PROBLEM TO WORK ON:
Go through the listing below from the line containing "Image resolution: width=1292, height=2576." to its last line, retyping each line exactly and nothing else.

DATA SUPPLIED:
━━━━━━━━━━━━━━━━━━━━━━━━━━━━━━

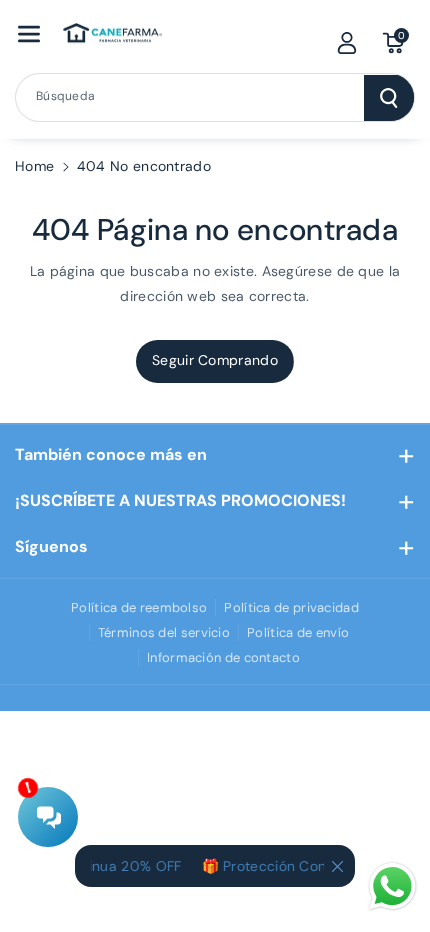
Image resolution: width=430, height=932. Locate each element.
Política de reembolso (139, 607)
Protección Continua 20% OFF (319, 866)
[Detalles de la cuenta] (347, 43)
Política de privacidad (291, 607)
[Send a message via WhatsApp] (392, 886)
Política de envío (298, 632)
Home (34, 166)
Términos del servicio (164, 632)
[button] (29, 34)
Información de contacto (223, 657)
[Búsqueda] (389, 98)
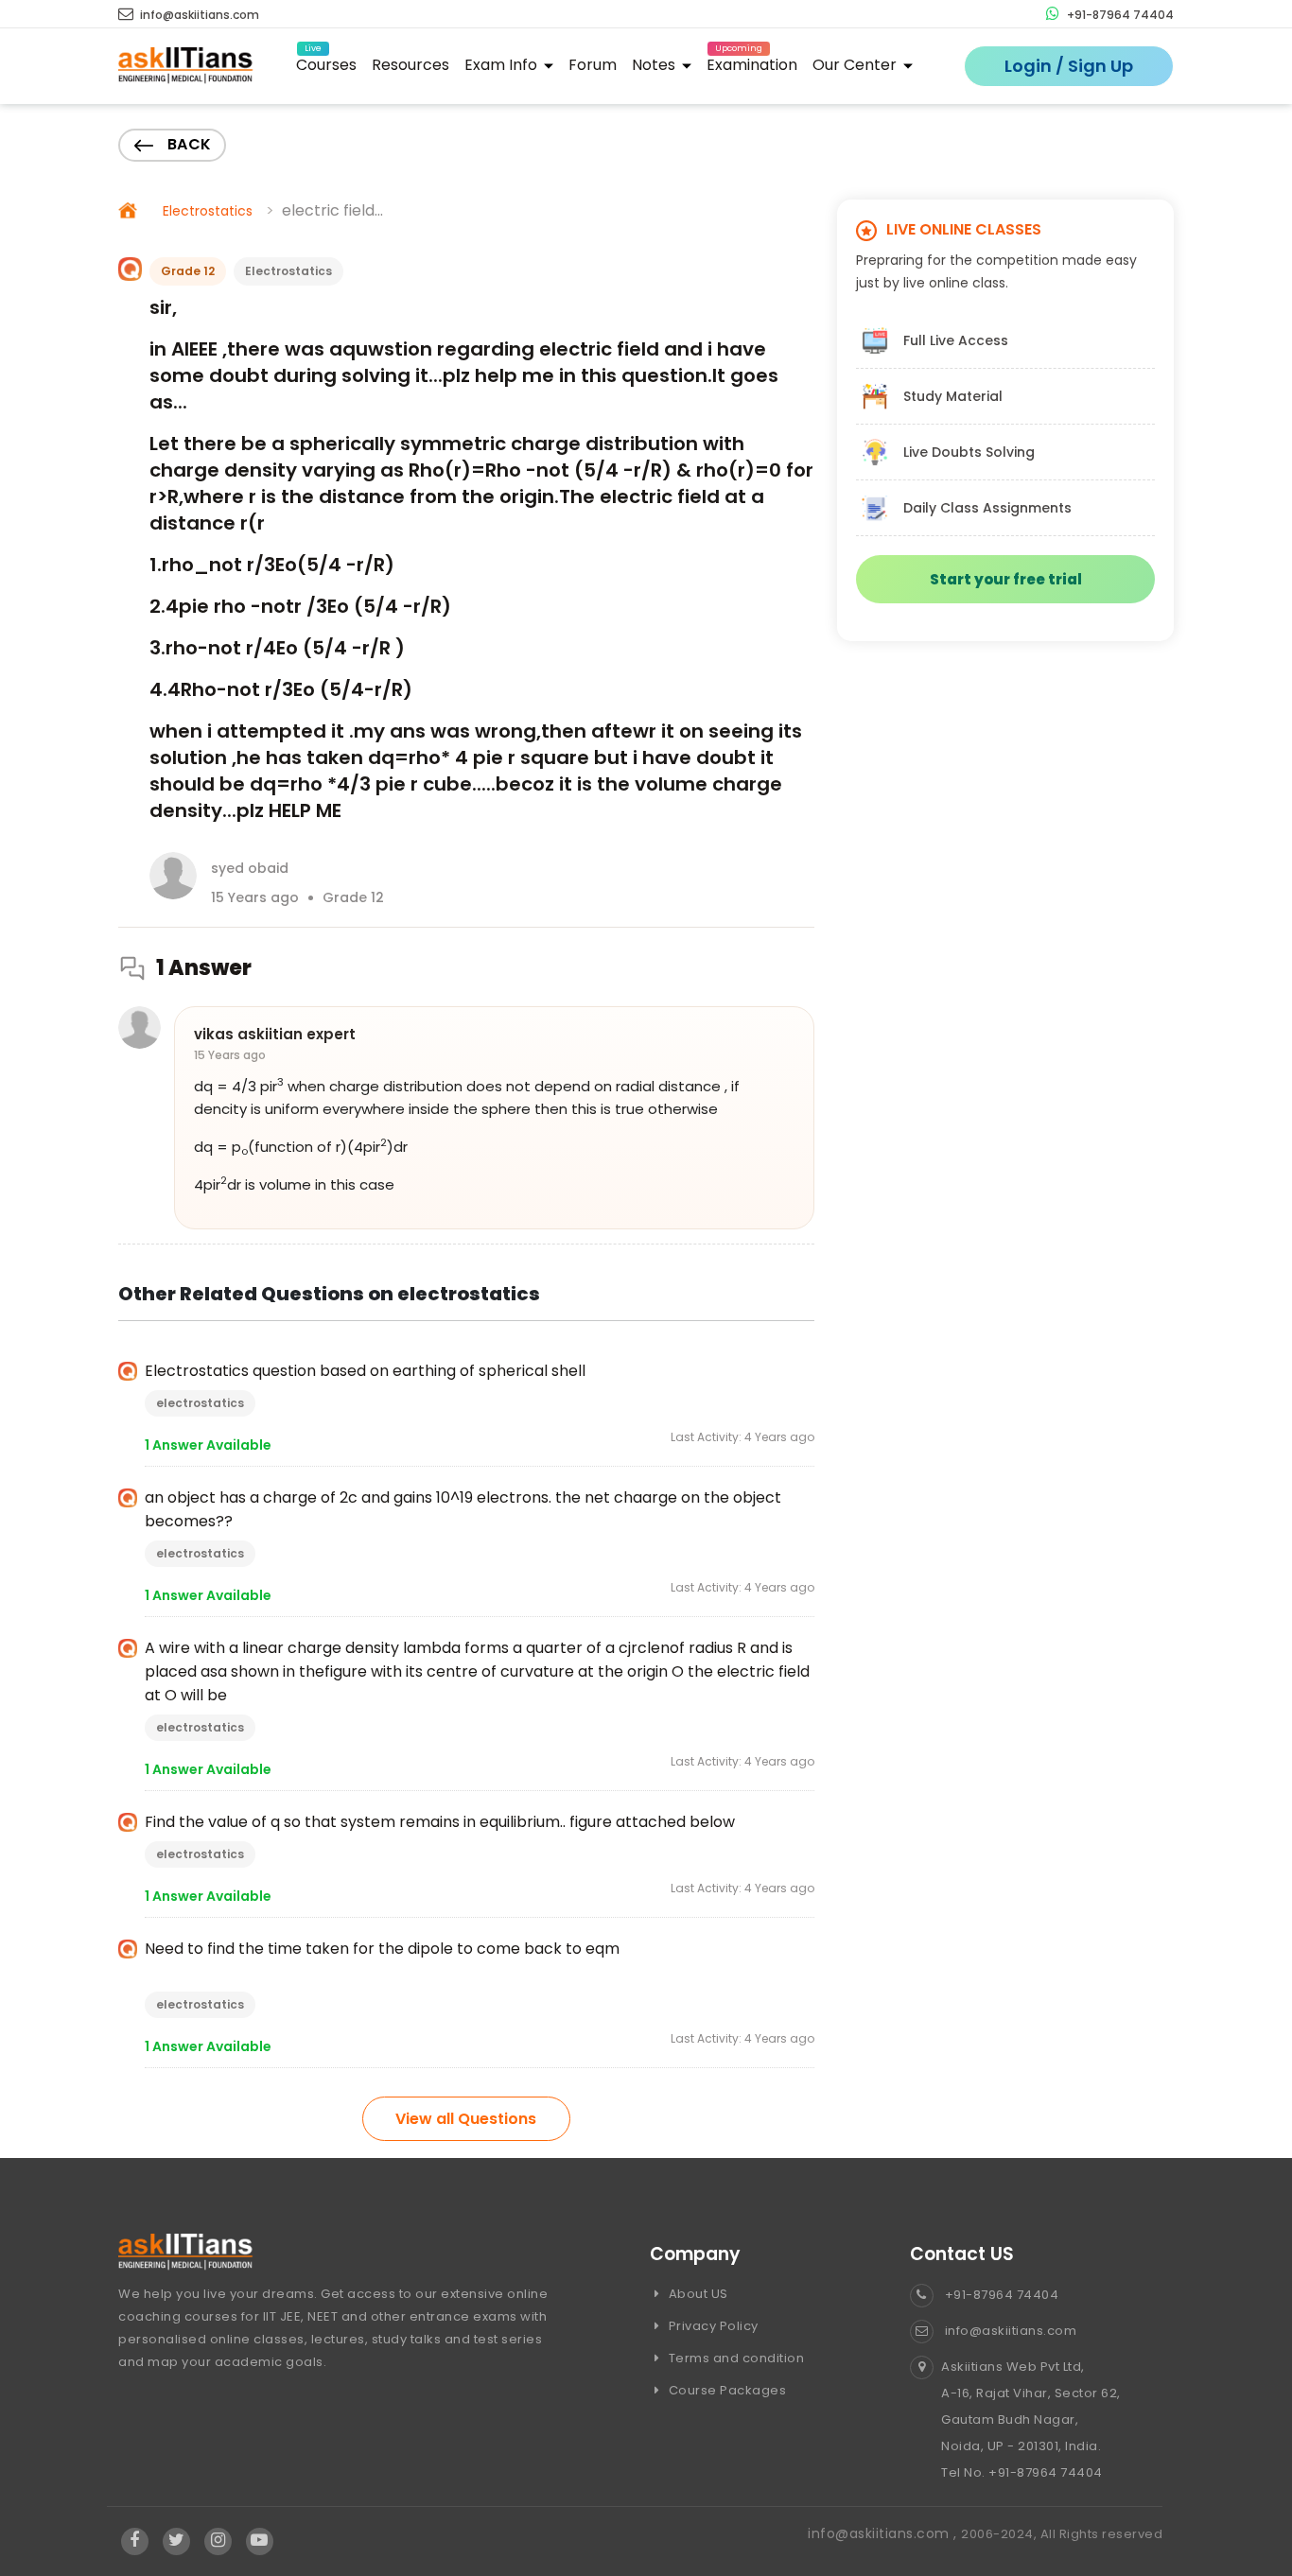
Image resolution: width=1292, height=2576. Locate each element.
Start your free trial (1006, 579)
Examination (752, 62)
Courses (326, 62)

━━━━━━━━━━━━━━━━━━━━━━━━━━━━━━

SOLUTION TO THE EXERCISE:
Image resolution: width=1292, height=2576. Locate each element.
Start your free trial (1006, 579)
Examination (752, 62)
Courses (326, 62)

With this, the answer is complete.